AI and machine learning activities has increased the risk in keeping data secure. Businesses must strike a balance between providing sufficient access for performing queries while ensuring a sufficient level of protection is provided for the data. A more holistic approach to DCAP is a good strategy to address each of these needs.
Callum Golds is a Marketing Executive at Lepide.
"Here at Lepide we believe (at a minimum), an effective data-centric audit and protection solution should..."
Contain these four fundamental pillars:
- Discovery and classification - Find out where your most sensitive data is and why it's sensitive
- Permissions and privileges - Determine who has access to what and whether it's appropriate
- User and Entity Behavior Analytics - Track user interaction with your data, critical systems and identify anomalies
- States and changes - Get insight into environment states that pose significant risk to your data
Uladzislau Murashka is a certified ethical hacker at ScienceSoft.
"The best practices for DCAP are..."
Discovering and classifying your data based on the associated risks, securing data storage, processing and controlling access to it with the use of Identity Access Managements tools (e.g., IBM IAM), and analyzing user behavior with User and Entity Behavior Analytics tools.
Chinh Nguyen has more than 10 years of digital marketing experience and is responsible for the company's overall inbound marketing programs. Prior to joining Finale Inventory as the Co-founder and VP of Marketing, Chinh held leadership marketing roles at a number of high-technology companies in support of software, solutions, and educational products.
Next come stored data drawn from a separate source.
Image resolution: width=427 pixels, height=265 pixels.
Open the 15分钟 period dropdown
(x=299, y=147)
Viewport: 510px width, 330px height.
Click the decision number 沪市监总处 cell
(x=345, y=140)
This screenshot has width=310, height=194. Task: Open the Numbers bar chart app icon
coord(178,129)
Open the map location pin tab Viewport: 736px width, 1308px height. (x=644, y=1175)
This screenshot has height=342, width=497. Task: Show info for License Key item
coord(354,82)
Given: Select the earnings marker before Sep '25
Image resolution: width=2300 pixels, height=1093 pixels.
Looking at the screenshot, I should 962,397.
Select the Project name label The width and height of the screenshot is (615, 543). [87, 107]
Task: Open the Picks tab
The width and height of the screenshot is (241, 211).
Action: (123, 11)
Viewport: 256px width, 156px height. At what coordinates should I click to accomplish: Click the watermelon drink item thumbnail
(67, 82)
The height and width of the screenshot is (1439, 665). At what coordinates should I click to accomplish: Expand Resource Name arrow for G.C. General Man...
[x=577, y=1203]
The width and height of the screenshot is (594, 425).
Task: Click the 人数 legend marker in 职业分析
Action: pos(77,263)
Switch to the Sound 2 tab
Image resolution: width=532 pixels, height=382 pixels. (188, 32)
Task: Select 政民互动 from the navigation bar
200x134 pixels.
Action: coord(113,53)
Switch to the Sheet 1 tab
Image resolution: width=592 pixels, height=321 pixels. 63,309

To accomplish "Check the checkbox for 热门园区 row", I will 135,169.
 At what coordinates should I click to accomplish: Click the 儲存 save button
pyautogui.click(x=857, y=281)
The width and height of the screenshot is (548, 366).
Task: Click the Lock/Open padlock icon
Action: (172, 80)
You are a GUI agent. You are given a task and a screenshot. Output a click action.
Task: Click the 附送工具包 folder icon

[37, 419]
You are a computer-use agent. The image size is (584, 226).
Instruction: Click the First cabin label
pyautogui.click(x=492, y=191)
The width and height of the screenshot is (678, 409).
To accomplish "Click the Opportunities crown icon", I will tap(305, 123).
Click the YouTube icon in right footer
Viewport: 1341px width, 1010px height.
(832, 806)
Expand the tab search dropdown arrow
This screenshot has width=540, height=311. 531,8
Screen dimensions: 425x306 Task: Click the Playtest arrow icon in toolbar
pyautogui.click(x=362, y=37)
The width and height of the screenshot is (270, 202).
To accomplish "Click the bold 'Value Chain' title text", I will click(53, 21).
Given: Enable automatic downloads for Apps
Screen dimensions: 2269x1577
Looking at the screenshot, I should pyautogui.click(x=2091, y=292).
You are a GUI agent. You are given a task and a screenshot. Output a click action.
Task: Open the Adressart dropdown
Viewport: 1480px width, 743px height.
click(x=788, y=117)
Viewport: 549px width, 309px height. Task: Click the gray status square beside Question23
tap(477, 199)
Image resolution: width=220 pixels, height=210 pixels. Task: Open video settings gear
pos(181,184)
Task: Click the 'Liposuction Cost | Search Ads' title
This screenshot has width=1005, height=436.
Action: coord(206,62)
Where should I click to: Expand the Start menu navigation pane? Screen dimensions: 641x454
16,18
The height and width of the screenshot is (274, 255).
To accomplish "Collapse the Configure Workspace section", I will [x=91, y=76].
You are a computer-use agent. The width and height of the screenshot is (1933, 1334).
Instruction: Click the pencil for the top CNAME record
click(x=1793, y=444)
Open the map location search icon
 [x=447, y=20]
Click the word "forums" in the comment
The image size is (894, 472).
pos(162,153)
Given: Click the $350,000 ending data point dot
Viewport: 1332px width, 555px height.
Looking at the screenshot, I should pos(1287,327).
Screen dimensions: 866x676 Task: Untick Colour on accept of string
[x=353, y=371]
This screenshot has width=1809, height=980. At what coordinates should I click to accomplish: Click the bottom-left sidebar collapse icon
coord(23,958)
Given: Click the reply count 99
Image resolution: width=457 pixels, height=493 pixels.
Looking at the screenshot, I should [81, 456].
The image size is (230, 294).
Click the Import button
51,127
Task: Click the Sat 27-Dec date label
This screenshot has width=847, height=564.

"Building a successful data center must also incorporate the right data audit protocols..."
Complying with the right DCAP while making sure data silos have both drive unification and the bridging of silos can reduce both risk and cost. With that said, to be cost effective, companies need to find ways to adhere to security and compliance policies across structured, semi-structured, and unstructured data without the need for 10 or more specialized experts on board.
Drew Farnsworth is a Partner of Green Lane Design LLC.
"DCAP is about decoupling the hugely complex world of..."
Courage governance from the comparatively simple task of protecting data. Not all data is created equal and needn't be treated the same. High value data requires incredible safeguards that are different between object storage and block storage. If the marketing team gets hacked, it is very different from the payments processing team getting hacked, yet many companies treat them the same way. DCAP ideally gives more resources to those who really need it.
Baruch Labunski is an entrepreneur, internet marketing expert, and author from Toronto, Canada. He currently serves as CEO of Rank Secure, an award-winning web-design and internet marketing firm.
"The purpose of DCAP is to..."
Understand and classify which type of data needs to be secure and how best to secure without creating inefficiencies within an organization. This is a process that involves a few different components:
- Classifying data
- Storing sensitive data
- Data security governance (who has access to what data?)
- Protecting data against unauthorized access
- Ongoing monitoring and auditing to ensure long term security
Instead of being solely focused on avoiding being hacked, it's more about protecting the data itself. So, when we identify that a certain type of data needs a high level of security it would first need to be classified this way, and then a method of encryption would be determined. The last piece is then determining who or what should have authorized access. The power of data is when it can be shared and openly used, but it does depend on what the data is and there are limits to who should have access to what. DCAP is all about keeping data safe while not getting in the way of the businesses requirements for processing and analyzing the data itself.